Nem rico nem pessimista, apenas um imbecil

                         A moral varia de sociedade para sociedade, a ética não.   

                         A moral varia de sociedade para sociedade, a ética não.



                                                        Bento Prado Jr.



Sábado, 27 de janeiro, fui surpreendido, no Jornal do Brasil, pelo escritor português José Saramago: "Estamos afundados na merda do mundo e não se pode ser otimista. O otimista é estúpido ou milionário e não se importa com o que ocorre no mundo ao redor".



O respeito que tenho pelo escritor e intelectual, um comunista que fez da  crença ideológica sua profissão de fé, faz-me acreditar que a declaração feita no lançamento da sua obra mais recente, As pequenas memórias, em Madri, não levava em conta a abrangência da frase e dos conceitos sobre pessimismo e otimismo. 



Prefiro acreditar que Saramago identificou a grande oportunidade para pôr a boca no trombone e declarar que um mundo onde poder, imperialismo,  etnias e religiões geram genocídios está na merda. E está mesmo. Vou mais longe: o mundo sempre esteve na merda. Quase sempre pelos mesmos motivos.

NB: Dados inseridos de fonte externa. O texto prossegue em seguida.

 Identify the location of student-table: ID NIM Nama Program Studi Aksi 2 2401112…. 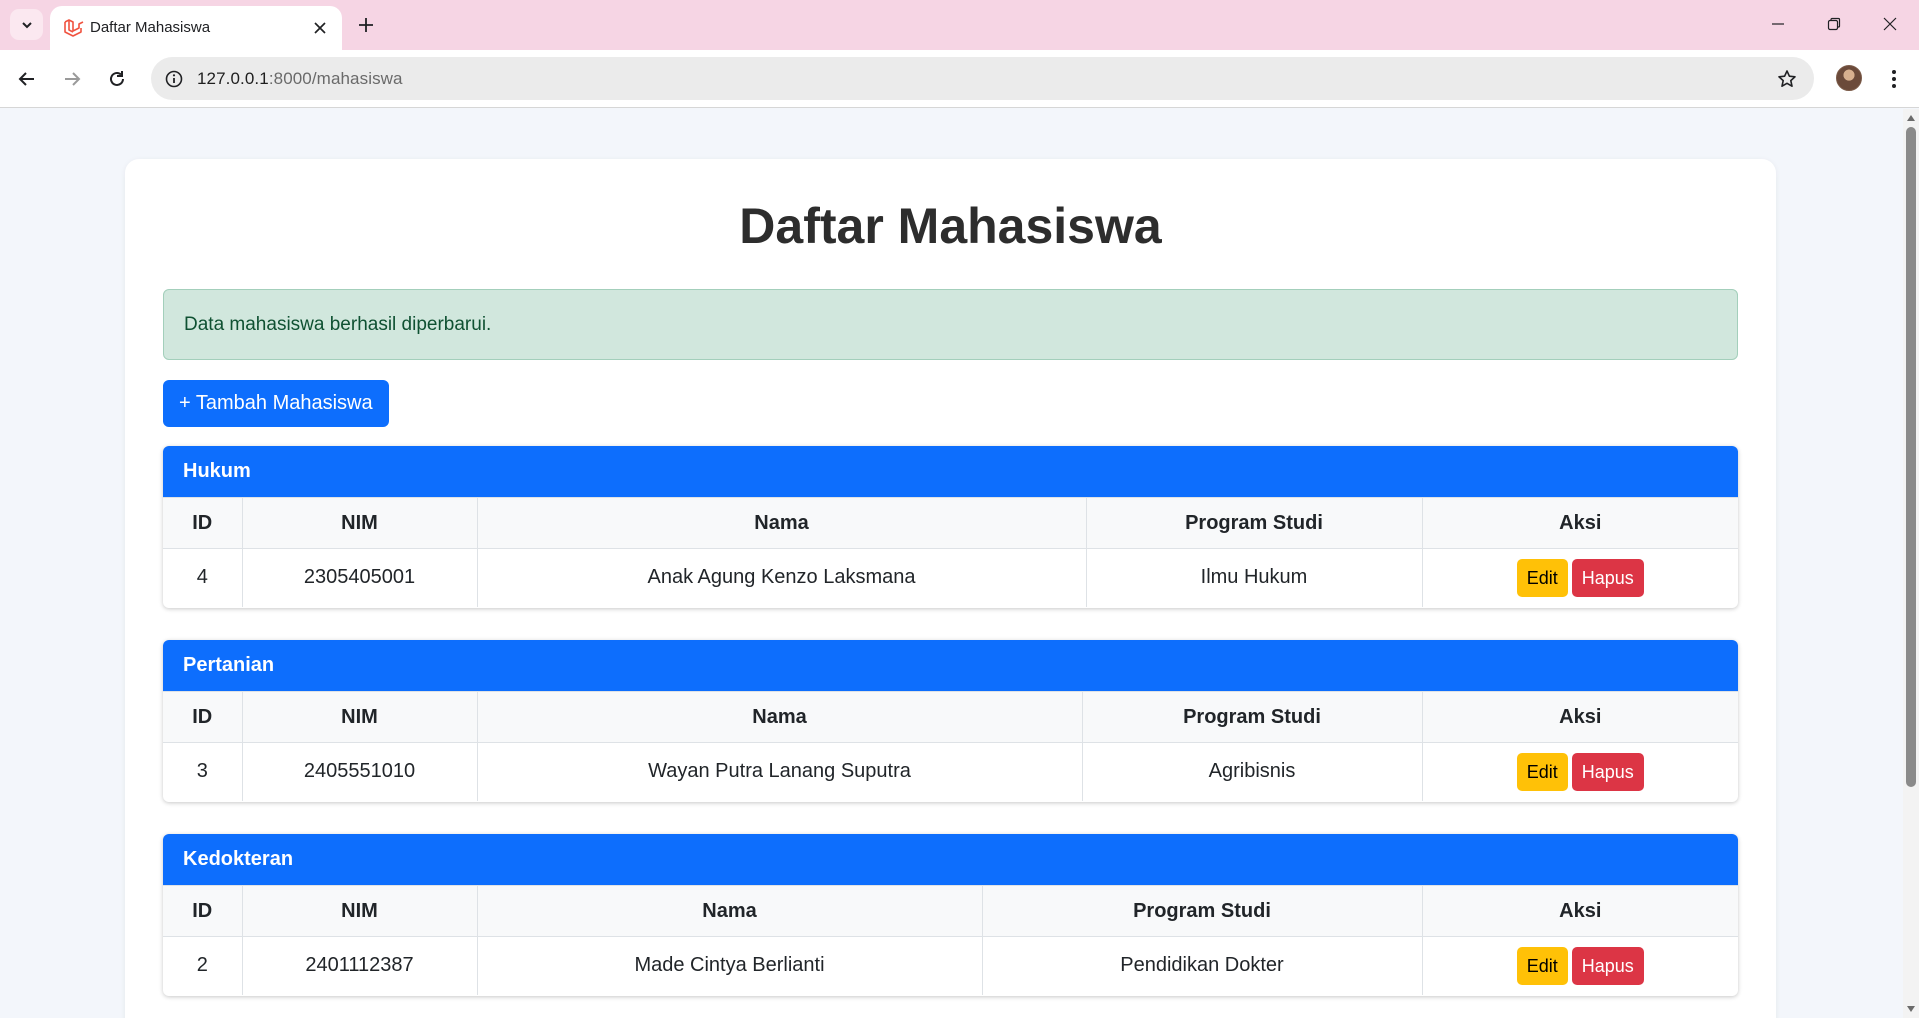
(950, 940).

Quanto ao otimismo e seu antônimo, é como uma impressão digital, cada um tem uma postura muito individual. 



Tenho absoluta certeza de que, fora o acidental, é muito difícil encontrar tragédias ou epopéias não geradas pelo otimismo. Alguém acredita que Hitler não fosse otimista quanto ao futuro do nazismo e da Alemanha?



Gosto muito de uma lei de Murphy que sentencia que se você acha que não vai dar certo, já não deu.

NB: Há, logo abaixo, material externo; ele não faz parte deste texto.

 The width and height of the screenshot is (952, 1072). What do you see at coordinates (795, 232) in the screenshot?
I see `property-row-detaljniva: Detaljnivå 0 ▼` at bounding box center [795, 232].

O que me incomodou na declaração do Saramago é que sempre faço absoluta distinção entre o cidadão e seu compromisso ético com o mundo e a pessoa em busca de seu bem-estar pessoal.



A quase totalidade dos indivíduos nasce sem a possibilidade de interagir nos destinos do planeta. Não é a toda hora que surge uma Joana D"Arc ouvindo vozes do Arcanjo Miguel e das santas Catarina e Margarida, assim como é fato único um ex-operário inculto ser presidente de um país como o Brasil sem haver deixado de ser inculto.



Sou otimista de berço em relação ao meu universo pessoal e, inda que  muito pouco, tudo o que consegui fazer foi gerado pelo otimismo. Mesmo alguns fragmentos dos sonhos não realizados levaram a muitas conquistas.



Saramago tem afirmado com o seu talento e o seu trabalho a possibilidade de um indivíduo melhor. Com o seu talento e com seus livros, tenta mudar alguma coisa, inda que não queira ser confundido com um otimista imbecil. Creio que sua porção otimista é que gera sua energia.



O mundo sempre foi e é uma merda, o Brasil mais ainda e este escriba não-rico agrava a sua condição de otimista sendo feliz.



Sou, além de otimista, um imbecil feliz.



Muito feliz.



Inté.



 


Autor
Mario de Almeida é jornalista, publicitário e escritor.